Stefan’s eyes dart around the room, as if he’s looking for a weapon or a way out. He’ll find neither.

“I’m not—”

I hit him again, this time spraying blood from his mouth as I connect. He falls like I’ve taken a two-by-four to his head. That red film that controls me seeps into my bones and I want to lose my shit, but Skye’s image flashes in my vision and all that anger, all that rage, is doused in an instant. I can’t be who I was. I beat this guy to death then I lose the respect of Howler, of my brothers. Dead men can’t pay, and we need these contracts to keep making money for the club. I need them too. In seven months’ time, I’ll have a kid to take care of.

I stagger back from him, forcing calm into my muscles. What the fuck is happening to me? I would never have had these thoughts before Skye. I wouldn’t give two fucks who it upset, I would’ve had my fun with this cunt.

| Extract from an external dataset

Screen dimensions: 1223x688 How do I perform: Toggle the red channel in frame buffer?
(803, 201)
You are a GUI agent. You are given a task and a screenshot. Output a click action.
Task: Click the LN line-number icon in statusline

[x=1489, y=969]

My heart is racing as I stare at the man in front of me, ignoring his wails. I don’t dare look at Hawk. I don’t need to see the weight of his judgement right now.

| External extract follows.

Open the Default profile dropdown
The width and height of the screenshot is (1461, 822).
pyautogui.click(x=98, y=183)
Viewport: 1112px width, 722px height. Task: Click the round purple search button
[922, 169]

“Call your bulldog off, Hawk. I’ll get you the money.” Blood coats under his nose and his lips. There are bright red drops on his shirt collar too, a stark contrast to the bright white of the material.

An image of Skye with a big belly lying on the ground fills my mind. She’s bleeding, blood pooled around her, and the terror that chokes me is so real, I nearly gasp out as I shutter my eyes to make it disappear.

“Any more games and I’ll let Rage loose on you.” Hawk’s words are almost lost in the haze engulfing me.

I need to get out of here. I need air. Everything feels too close, too stuffy.

I leave him to collect the money as I stumble out the club and onto the street. Bent over double, I try to breathe through the encroaching panic.

A hand presses onto my back and I flinch, ready to swing, until I hear Hawk’s voice.

“You are a shitty fuckin’ liar,” he mutters. “You’re fine? Bullshit.”

I don’t say anything because what the fuck can I say to that? I’m not fine, and truthfully, I don’t know if I’ll ever be fine again. My life is once again out of control, and I don’t know how to stabilise it.

He waits with me as I regain my composure, and only then do I get into the van. Hawk drives, though he glances at me periodically, checking I’m okay, but I’m not.

I’m spiralling.

I had control. I was learning to keep my calm, until she came. Now, I don’t know if I can keep my rage under wraps or if it will explode without warning.

Skye calmed me, but in that room, with Hawk, I didn’t know what way I was going to go, and that fucking scares me. I don’t want to go back to the Rage I was. I can’t do that and have Skye and this baby in my life.

Neither of us speaks as we head back to the clubhouse. When Hawk stops the van in a space out the front of the building, I get out before he can say anything and head inside. I don’t know why, but the need to see Skye is suddenly overwhelming. It’s been too long, too much, and I need her right now.

I blow past the common room, heading down the corridor to the room where Skye is being kept. If Hawk calls after me, I don’t hear him.

Before I can consider my actions, I drag the bolt back and shove the door open. Skye is lying on the floor, and she sits up quickly as I enter. I don’t know what my face shows, but her eyes turn wary as she scrambles to stand up.

“What’s wrong?”

I don’t know how to answer that. All I can focus on is the intensity of the feeling swirling through me as I close the space between us. I should walk away. I should beg Howler to let her go and get as far away from here as she can, but I can’t.

I won’t give her up.

I won’t let her be out there alone, risking capture by her father.

Skye backs away until her spine hits the wall. I should stop. I need to because the fear in her face disgusts me. I’m terrifying her, and I don’t want to be that kind of man, but I’m not in control of myself anymore.

Trapping her between the wall and my body, I let my gaze roam over her face. Fuck, she’s beautiful, more so than she has a right to be. My cock remembers how it felt to be sheathed inside her, and I want to repeat it.

I grab her face, and without invitation, I slam my mouth against hers.